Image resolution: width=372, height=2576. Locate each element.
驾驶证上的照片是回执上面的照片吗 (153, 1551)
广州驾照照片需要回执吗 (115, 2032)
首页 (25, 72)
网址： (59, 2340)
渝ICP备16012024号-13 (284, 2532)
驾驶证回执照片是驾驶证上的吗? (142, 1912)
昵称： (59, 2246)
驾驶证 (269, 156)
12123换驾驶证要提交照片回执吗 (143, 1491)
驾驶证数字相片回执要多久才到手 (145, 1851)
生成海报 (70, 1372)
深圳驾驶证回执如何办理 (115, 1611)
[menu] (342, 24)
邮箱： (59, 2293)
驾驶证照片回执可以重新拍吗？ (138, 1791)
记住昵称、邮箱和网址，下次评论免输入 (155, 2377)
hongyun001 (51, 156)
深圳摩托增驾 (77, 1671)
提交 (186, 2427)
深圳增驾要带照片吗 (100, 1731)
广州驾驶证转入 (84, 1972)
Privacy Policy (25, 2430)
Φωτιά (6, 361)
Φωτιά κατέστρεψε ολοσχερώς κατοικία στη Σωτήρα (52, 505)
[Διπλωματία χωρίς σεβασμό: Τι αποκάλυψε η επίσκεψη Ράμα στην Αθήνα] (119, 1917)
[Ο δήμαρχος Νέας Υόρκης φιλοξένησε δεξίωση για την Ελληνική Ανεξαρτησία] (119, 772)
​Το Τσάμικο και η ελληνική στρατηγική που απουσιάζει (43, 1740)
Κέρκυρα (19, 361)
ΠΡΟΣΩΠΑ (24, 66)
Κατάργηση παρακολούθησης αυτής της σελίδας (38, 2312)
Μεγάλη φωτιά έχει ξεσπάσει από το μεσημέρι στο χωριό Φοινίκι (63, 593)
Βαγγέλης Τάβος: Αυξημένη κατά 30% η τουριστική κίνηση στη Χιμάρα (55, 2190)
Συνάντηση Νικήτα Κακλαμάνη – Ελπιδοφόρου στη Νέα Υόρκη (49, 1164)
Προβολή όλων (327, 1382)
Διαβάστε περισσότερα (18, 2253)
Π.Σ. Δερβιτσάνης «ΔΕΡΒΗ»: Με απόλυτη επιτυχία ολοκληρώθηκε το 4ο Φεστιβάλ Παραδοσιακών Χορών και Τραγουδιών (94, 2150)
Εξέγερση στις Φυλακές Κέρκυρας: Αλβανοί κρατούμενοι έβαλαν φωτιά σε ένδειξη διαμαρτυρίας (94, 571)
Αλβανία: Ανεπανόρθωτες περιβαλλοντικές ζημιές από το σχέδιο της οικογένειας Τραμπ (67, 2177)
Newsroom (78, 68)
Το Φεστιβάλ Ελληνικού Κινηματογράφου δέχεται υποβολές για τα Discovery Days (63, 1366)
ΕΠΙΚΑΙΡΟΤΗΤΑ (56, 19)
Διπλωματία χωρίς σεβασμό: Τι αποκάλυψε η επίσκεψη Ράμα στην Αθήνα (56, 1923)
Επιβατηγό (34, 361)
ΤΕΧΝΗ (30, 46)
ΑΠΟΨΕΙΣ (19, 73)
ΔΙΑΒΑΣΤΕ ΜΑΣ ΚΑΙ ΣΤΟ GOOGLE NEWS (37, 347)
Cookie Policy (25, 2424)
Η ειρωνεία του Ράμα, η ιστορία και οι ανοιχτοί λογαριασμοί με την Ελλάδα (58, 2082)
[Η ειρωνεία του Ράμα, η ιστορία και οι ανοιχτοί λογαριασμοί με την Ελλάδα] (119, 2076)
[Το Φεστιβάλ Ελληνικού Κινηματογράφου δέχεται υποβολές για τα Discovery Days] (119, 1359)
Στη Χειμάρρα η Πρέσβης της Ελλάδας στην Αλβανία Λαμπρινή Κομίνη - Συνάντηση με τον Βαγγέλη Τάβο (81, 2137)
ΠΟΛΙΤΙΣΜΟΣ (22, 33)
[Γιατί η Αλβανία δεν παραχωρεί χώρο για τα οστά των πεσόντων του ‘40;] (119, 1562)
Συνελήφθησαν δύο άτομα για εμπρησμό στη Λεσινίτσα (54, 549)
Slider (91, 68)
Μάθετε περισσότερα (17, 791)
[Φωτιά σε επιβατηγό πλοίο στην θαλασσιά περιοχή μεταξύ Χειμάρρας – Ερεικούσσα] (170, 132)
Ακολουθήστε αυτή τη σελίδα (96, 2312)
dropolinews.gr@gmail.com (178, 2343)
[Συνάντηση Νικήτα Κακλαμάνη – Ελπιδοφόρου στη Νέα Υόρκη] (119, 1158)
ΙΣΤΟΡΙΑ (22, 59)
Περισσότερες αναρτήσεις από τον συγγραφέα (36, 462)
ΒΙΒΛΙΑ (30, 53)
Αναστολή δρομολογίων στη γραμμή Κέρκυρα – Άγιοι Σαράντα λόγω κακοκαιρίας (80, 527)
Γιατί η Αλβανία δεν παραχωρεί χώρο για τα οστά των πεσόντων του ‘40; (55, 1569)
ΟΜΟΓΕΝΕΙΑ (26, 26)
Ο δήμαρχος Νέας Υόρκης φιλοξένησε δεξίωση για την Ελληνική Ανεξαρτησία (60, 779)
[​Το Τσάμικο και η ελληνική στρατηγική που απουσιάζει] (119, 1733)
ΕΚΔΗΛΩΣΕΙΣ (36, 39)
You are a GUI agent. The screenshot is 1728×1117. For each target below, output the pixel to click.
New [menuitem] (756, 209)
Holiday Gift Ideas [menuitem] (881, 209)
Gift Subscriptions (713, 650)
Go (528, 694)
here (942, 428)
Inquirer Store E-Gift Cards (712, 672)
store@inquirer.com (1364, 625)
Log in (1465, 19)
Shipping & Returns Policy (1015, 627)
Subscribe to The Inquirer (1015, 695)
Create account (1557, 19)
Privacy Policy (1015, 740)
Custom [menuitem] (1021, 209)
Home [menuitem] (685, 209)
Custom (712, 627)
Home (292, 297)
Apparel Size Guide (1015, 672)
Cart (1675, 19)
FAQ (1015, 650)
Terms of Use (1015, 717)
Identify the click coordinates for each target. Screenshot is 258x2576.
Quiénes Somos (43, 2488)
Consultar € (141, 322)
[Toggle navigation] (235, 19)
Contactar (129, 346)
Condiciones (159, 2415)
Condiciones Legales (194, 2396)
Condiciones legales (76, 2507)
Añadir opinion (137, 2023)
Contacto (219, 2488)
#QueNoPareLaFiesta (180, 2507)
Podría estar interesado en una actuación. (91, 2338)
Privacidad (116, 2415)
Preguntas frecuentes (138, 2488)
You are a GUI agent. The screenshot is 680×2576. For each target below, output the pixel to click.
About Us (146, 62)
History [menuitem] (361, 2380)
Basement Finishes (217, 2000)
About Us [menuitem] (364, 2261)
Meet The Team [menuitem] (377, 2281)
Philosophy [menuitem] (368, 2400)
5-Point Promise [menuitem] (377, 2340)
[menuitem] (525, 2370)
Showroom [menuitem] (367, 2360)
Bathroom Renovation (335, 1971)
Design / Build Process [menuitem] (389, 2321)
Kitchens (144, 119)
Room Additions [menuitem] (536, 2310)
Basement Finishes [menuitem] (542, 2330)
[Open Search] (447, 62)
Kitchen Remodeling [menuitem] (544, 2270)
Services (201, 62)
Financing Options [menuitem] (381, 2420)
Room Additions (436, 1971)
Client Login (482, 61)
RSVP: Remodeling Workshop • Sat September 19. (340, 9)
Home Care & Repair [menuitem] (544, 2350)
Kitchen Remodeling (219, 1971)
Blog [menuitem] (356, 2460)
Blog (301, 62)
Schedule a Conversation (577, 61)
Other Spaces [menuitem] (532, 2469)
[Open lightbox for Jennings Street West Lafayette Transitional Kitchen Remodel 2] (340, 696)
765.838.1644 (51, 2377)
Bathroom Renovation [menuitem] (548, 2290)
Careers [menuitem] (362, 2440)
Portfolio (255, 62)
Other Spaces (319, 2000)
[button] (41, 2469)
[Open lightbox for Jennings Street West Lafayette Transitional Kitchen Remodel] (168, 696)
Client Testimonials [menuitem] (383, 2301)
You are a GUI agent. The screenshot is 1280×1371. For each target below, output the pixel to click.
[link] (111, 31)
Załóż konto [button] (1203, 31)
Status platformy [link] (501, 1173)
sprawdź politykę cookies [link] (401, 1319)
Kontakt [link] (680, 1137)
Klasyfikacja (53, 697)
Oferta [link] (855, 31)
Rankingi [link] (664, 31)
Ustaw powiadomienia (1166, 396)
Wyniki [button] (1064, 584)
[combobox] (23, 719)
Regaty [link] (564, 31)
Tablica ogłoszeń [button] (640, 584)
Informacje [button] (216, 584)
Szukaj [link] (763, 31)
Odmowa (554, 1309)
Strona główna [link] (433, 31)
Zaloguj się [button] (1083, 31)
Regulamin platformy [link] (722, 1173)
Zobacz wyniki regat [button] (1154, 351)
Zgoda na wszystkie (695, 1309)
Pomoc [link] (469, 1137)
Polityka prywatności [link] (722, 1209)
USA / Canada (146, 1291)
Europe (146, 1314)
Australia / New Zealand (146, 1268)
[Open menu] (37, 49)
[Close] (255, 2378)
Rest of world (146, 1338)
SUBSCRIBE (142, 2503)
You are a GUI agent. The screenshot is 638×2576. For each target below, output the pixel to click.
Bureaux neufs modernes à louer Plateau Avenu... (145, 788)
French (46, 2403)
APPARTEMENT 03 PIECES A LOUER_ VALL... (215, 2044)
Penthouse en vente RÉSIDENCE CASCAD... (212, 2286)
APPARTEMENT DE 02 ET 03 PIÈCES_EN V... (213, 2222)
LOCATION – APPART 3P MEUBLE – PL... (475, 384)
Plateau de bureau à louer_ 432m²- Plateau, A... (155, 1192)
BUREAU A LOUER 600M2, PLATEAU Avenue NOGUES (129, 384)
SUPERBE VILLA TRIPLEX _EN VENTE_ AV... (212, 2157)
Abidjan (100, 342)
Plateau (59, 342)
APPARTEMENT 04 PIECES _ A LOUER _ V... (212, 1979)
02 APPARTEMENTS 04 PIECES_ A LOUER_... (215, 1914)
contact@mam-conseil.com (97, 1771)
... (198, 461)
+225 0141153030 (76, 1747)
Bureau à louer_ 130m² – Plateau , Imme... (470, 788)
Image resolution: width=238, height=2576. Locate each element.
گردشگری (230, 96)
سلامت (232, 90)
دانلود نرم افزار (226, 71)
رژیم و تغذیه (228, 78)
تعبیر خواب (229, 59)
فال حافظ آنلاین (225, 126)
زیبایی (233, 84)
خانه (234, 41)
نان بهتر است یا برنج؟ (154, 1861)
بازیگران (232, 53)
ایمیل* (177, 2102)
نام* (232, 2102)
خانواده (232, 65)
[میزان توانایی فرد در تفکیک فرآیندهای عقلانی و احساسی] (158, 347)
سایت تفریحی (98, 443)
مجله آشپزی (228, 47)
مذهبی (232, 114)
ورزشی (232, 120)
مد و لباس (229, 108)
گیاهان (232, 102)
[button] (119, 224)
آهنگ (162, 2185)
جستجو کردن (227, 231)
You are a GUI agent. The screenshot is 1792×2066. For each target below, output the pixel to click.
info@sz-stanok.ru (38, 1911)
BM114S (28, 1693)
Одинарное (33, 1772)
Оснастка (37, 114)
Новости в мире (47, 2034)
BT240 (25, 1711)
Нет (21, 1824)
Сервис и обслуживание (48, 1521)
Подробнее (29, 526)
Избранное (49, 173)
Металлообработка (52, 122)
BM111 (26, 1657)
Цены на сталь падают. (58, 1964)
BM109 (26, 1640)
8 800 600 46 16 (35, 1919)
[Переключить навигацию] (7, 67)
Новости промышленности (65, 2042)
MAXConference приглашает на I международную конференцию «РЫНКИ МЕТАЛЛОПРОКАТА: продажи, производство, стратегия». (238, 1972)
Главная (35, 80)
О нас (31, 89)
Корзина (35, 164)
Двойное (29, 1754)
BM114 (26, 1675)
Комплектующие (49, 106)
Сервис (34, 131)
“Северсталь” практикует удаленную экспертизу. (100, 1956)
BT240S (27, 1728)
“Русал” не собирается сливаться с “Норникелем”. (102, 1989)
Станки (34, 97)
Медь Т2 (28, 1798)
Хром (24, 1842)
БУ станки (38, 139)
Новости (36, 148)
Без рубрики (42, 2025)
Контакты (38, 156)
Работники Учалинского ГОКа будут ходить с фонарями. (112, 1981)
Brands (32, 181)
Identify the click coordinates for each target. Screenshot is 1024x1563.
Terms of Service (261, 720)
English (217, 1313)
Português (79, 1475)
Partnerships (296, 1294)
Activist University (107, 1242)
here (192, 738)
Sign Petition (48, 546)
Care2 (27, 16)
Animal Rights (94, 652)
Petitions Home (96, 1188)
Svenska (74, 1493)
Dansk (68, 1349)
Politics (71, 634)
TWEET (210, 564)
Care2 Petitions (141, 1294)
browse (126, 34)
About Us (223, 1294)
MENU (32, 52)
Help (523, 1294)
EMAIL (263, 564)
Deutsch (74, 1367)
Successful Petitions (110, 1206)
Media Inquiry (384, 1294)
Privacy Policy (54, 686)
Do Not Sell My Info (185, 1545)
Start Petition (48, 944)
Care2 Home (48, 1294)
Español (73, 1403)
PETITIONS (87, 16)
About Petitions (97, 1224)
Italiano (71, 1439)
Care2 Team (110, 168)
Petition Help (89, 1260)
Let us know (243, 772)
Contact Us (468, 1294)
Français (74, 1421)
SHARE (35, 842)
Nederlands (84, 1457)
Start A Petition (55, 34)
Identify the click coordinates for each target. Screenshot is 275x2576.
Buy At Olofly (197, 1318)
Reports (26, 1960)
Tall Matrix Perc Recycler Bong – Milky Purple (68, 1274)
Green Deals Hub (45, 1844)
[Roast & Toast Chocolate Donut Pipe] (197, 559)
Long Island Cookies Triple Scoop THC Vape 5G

_What you are asked to do:_ From the first line above through the line that contains "提交 (186, 2427)", quote each line exactly. Output nothing more.

_Worked solution:_
Image resolution: width=372, height=2576. Locate each element.
驾驶证上的照片是回执上面的照片吗 (153, 1551)
广州驾照照片需要回执吗 (115, 2032)
首页 (25, 72)
网址： (59, 2340)
渝ICP备16012024号-13 (284, 2532)
驾驶证回执照片是驾驶证上的吗? (142, 1912)
昵称： (59, 2246)
驾驶证 (269, 156)
12123换驾驶证要提交照片回执吗 (143, 1491)
驾驶证数字相片回执要多久才到手 (145, 1851)
生成海报 (70, 1372)
深圳驾驶证回执如何办理 (115, 1611)
[menu] (342, 24)
邮箱： (59, 2293)
驾驶证照片回执可以重新拍吗？ (138, 1791)
记住昵称、邮箱和网址，下次评论免输入 (155, 2377)
hongyun001 (51, 156)
深圳摩托增驾 (77, 1671)
提交 (186, 2427)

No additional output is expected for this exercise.